Microsoft touts energy savings from new smart campus technology.





Data-driven tweaks to corporate facilities can save millions of dollars in energy costs, and Microsoft hopes its own smart-campus software will help lead the way. That's the gist of an epic, 3,300-word multimedia feature posted today on the Microsoft News Center, which traces the evolution of Microsoft 's campus from 88 acres of grass and forest in bucolic, Redmond, WA, to the 500-acre, 125-building headquarters it became. Over the past several months, a team of engineers stitched together 30,000 sensors across the campus to report on everything from the ideal time to turn lights on and off to the "hugely inefficient [...] battles being waged between air conditioners and heaters." The result, the company says, is a system that applies big data to the "Internet of Things" in pursuit of significant cost and energy savings.
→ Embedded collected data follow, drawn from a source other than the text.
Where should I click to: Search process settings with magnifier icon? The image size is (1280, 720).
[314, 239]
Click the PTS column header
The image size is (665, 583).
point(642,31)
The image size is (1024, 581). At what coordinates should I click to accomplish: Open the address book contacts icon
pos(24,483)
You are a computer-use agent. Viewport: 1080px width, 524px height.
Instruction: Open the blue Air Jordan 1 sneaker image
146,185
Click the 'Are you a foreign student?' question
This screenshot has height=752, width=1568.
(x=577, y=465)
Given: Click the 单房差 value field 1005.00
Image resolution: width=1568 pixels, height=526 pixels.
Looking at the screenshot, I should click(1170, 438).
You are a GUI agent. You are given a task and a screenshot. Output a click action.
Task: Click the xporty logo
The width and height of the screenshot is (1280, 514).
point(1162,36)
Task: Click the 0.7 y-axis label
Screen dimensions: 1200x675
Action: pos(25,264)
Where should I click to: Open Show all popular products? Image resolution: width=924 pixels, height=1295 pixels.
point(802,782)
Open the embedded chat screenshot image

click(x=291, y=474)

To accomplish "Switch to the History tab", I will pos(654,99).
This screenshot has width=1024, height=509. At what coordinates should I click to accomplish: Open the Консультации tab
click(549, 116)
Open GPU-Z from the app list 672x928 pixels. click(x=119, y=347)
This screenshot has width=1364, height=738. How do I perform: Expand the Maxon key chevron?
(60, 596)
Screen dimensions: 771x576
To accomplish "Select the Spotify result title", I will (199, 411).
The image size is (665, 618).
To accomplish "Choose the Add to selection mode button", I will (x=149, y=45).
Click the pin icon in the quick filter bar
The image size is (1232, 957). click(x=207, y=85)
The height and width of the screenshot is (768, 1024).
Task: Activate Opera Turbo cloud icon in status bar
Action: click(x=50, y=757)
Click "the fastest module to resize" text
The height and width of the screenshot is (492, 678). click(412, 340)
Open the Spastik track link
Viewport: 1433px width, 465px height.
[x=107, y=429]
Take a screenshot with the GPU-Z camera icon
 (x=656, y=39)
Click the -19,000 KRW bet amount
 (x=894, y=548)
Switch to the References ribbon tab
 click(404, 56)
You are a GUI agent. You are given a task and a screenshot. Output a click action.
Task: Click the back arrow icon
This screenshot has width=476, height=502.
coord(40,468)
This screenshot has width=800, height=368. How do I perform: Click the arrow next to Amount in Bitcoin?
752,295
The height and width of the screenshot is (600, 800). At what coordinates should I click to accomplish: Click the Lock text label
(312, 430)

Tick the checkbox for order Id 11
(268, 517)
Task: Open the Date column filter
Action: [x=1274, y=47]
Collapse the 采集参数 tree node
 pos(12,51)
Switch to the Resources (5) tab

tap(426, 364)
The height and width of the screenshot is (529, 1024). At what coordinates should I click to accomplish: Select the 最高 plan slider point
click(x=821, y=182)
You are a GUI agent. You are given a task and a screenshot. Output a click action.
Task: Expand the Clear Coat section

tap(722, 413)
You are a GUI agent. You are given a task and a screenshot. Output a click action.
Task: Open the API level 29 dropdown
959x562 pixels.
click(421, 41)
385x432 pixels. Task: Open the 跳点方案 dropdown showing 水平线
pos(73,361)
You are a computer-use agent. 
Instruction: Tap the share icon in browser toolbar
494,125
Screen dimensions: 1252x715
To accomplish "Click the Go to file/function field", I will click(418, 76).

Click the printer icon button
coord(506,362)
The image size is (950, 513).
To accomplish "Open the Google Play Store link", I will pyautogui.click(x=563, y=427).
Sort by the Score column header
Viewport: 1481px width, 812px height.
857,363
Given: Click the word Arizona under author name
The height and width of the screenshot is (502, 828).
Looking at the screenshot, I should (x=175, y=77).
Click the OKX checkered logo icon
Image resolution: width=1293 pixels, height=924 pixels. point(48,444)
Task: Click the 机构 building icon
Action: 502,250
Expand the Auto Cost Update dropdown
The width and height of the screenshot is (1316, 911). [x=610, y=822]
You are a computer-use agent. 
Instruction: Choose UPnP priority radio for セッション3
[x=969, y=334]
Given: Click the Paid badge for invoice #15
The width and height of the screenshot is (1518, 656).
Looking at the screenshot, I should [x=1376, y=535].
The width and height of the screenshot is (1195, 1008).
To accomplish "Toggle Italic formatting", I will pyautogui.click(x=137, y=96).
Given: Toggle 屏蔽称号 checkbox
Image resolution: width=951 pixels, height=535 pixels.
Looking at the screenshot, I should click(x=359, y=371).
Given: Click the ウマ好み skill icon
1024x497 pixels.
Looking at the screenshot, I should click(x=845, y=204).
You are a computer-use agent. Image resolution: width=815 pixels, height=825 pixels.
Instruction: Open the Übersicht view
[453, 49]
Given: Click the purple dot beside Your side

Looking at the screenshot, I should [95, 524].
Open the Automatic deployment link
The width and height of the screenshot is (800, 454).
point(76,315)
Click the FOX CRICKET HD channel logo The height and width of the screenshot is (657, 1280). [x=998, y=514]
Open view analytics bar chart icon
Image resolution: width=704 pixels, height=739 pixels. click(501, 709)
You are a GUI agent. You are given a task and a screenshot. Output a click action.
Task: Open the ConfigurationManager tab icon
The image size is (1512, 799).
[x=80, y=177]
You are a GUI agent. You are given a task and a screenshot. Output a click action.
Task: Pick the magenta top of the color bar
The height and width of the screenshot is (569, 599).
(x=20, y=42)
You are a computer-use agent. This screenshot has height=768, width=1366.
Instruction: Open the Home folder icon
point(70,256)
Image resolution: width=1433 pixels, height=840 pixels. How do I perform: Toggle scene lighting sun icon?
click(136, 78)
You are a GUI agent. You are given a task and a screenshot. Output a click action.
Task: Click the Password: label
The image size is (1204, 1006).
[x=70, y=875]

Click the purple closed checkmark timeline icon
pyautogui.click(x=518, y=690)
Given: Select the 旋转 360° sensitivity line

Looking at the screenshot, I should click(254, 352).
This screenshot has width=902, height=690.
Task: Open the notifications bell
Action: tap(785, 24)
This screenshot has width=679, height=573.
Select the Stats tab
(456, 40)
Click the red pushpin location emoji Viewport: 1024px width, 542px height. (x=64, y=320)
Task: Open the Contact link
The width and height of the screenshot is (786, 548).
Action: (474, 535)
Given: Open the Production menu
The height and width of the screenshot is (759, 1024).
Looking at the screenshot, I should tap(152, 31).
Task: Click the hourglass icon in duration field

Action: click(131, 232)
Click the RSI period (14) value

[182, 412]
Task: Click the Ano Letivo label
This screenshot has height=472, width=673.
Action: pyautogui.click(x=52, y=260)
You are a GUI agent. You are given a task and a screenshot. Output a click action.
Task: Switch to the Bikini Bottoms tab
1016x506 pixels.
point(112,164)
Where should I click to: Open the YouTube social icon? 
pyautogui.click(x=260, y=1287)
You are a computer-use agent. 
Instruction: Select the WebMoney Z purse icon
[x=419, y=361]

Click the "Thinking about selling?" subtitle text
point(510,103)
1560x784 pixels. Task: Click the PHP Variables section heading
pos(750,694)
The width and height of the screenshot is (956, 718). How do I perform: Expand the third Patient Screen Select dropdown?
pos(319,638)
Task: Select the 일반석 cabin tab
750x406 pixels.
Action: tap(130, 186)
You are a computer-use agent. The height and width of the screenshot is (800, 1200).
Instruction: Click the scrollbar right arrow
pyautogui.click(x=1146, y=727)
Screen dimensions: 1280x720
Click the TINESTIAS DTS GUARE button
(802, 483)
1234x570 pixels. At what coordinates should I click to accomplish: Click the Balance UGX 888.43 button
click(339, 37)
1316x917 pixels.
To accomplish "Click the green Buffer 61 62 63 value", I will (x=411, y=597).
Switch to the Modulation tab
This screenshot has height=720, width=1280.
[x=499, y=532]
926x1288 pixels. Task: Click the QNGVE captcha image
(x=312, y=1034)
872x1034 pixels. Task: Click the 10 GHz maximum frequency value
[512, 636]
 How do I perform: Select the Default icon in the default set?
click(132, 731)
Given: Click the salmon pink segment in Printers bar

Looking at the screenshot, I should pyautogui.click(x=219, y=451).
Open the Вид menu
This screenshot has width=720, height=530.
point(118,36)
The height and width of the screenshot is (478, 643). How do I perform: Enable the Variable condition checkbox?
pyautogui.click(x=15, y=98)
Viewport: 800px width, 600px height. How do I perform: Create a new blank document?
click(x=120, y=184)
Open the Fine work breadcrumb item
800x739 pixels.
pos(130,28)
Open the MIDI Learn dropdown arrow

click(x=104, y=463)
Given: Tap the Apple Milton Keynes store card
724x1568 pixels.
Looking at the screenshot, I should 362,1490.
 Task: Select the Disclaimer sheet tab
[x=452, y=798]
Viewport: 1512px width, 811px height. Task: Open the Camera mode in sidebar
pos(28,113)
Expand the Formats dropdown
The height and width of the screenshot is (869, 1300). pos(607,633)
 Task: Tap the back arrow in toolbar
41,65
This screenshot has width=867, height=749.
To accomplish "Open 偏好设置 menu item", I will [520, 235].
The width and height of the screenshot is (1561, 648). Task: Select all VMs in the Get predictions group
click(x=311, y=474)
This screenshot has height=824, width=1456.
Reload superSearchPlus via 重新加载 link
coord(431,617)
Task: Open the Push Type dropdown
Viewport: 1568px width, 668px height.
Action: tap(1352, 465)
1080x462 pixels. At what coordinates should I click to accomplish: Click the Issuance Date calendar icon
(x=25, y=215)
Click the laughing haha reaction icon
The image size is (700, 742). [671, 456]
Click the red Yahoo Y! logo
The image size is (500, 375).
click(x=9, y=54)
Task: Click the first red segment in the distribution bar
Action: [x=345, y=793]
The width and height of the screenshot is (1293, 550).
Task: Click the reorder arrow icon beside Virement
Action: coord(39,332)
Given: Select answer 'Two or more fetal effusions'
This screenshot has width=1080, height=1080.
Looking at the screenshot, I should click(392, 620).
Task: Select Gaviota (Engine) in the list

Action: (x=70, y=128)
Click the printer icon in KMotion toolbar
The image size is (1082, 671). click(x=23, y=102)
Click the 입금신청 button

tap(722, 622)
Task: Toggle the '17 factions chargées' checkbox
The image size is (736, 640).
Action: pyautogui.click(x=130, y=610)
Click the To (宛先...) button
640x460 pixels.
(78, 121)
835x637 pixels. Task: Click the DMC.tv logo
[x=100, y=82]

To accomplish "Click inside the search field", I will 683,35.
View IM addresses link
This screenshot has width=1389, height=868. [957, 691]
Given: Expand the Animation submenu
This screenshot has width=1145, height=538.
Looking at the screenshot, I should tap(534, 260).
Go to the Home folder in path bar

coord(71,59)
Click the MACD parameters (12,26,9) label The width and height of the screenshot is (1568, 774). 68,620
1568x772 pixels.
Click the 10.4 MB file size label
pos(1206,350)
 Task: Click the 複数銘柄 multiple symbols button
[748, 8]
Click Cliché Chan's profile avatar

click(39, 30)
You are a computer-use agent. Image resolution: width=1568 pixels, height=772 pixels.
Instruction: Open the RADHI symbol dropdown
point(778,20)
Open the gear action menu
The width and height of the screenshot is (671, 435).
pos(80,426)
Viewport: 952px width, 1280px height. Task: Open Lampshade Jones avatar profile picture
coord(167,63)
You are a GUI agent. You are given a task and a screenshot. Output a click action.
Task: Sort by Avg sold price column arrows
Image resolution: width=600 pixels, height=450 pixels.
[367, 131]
Make no mistake, this is a press release — Microsoft mentions but does not name three "vendors" who worked with its engineers to design the software needed to run its facilities program. But the story does point toward a growing interest in reducing the energy consumed by commercial buildings, which Microsoft says account for 40 percent of the world's energy consumption. For now, the project is mostly helping to reduce Microsoft's expenses. But as it starts selling smart-campus software and services to other companies and institutions, it could become a moneymaker.